Prosecutions and Litigation Move Forward
The SFO's self-reporting initiative was recently put to the test in a case brought against a British supplier of steel bridging—Mabey & Johnson Ltd (M&J). M&J voluntarily disclosed to the SFO that it paid bribes in order to be awarded public contracts in Jamaica and Ghana. It also breached UN sanctions as they applied to contracts in the Iraq "Oil-for-Food" program.
This case—the first prosecution and conviction in the United Kingdom of a company for charges of overseas corruption—led to M&J being sentenced to pay £6.6M in fines, reparation and confiscation. In addition, M&J agreed to submit its internal compliance program to an SFO-approved independent monitor.
On October 1, 2009, the SFO announced it intended to prosecute BAE Systems PLC—the world's second largest defense contractor—for offenses related to the payment of millions of Pounds in bribes to secure defense contracts in the Czech Republic, South Africa, Romania and Tanzania. According to media reports, BAE rejected the SFO's £300M offer to settle the case. According to those reports, BAE's advisers consulted the company that £20M was "closer to the mark" and that if the company complied with the SFO's demand it might open itself to lawsuits from shareholders for misuse of funds.

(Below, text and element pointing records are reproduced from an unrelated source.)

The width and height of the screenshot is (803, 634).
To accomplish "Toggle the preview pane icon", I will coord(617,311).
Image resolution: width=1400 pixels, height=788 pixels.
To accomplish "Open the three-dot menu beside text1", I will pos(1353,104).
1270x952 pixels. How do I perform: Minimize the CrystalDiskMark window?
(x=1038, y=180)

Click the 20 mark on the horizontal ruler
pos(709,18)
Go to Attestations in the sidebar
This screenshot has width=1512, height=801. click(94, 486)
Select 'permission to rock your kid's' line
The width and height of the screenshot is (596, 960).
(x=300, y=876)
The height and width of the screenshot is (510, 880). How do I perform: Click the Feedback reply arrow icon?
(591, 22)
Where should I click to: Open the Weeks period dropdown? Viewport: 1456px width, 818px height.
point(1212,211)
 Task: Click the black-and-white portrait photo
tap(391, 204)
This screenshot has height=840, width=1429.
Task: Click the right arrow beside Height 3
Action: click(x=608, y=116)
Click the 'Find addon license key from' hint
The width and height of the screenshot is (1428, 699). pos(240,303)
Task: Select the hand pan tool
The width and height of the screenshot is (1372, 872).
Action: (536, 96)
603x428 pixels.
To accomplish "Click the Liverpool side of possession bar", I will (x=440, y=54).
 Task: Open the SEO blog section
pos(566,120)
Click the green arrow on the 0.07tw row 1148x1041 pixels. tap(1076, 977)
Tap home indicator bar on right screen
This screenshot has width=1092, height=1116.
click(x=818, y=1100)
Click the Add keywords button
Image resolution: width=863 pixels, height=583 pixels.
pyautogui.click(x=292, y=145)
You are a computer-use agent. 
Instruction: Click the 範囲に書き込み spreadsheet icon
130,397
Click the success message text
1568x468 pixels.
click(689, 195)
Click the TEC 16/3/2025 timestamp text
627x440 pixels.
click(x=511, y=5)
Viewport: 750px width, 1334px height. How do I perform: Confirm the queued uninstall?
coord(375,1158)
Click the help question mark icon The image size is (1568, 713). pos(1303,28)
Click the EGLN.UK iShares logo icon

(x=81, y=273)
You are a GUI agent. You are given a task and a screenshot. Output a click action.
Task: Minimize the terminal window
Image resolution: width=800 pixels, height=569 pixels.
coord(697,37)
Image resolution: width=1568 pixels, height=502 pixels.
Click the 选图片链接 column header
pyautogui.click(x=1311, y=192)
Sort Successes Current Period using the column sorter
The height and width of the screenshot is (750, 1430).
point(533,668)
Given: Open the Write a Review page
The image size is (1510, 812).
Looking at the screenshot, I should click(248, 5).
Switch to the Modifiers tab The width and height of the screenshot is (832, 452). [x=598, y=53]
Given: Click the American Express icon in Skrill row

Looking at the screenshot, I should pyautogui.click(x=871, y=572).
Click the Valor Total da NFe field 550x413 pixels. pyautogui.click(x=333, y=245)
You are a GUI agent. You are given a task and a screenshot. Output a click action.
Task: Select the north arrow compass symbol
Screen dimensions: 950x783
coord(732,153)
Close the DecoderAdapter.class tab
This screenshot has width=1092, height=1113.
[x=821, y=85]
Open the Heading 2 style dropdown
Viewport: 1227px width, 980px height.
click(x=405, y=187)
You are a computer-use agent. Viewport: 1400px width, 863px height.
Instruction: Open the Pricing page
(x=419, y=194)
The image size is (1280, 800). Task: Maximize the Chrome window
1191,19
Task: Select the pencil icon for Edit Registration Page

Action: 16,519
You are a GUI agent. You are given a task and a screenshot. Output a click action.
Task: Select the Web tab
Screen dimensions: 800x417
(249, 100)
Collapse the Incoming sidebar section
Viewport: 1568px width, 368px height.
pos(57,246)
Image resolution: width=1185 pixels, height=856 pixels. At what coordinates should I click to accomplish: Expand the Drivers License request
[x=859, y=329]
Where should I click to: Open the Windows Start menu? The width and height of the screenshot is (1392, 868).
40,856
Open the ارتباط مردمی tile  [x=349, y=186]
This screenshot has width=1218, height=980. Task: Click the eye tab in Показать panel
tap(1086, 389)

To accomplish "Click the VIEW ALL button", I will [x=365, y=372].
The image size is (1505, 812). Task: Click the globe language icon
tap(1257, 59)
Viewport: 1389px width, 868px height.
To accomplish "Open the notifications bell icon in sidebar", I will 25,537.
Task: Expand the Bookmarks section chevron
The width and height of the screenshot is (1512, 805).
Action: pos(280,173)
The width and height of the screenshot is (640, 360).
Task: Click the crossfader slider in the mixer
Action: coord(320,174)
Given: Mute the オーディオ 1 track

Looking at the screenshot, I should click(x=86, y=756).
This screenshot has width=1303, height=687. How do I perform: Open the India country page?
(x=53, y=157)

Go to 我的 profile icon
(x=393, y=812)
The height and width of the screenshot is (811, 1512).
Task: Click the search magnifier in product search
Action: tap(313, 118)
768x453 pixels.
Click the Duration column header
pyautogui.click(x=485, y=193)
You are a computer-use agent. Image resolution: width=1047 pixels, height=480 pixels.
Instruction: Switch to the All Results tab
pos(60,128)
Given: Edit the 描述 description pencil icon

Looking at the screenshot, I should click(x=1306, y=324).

Fighting on Two Fronts: DOJ Involvement Possible
The BAE investigation may also indicate willingness of the SFO to get, or at least strategically threaten to get, other national agencies—particularly the DOJ—involved in an effort to increase pressure on the investigated companies. Thus, in the BAE context, media reports suggest that as part of its strategy to get BAE to settle the case, the SFO is considering assisting the DOJ in investigating BAE's contracts in Africa and central Europe.
BAE is currently under investigation in the U.S. for bribes allegedly paid to secure military contracts in Saudi Arabia. However, to date the SFO resisted U.S. involvement in the investigation of BAE's contracts in Africa and Europe.
Due Diligence Is Essential
Attention to bribery and corruption abroad is continuing to grow in the U.K. Commercial organizations should, as a rule, prohibit bribery in any form and commit to implementing systems to counter bribery.
The form of these systems will vary from organization to organization, and should be implemented following appropriate professional advice. Certain suggested principles and practical guidance on this issue have already been published. Some organizations may find the Business Principles for Countering Bribery publication by Transparency International (www.transparency.org) helpful in this regard.
Even when an organization is structured so as to best prevent bribery and corruption in its day-to-day operations, particular issues can arise in the context of M&A activity. In particular, it is becoming increasingly important to ensure that targeted questions are asked at the due diligence stage as to the existence of bribery and corruption in any target entity. If reasonable suspicion of such activities arises, organizations will need to consider the appropriateness of seeking advice and opinion from the SFO before any purchase is completed. In all cases, appropriate professional advice should be sought at the earliest opportunity.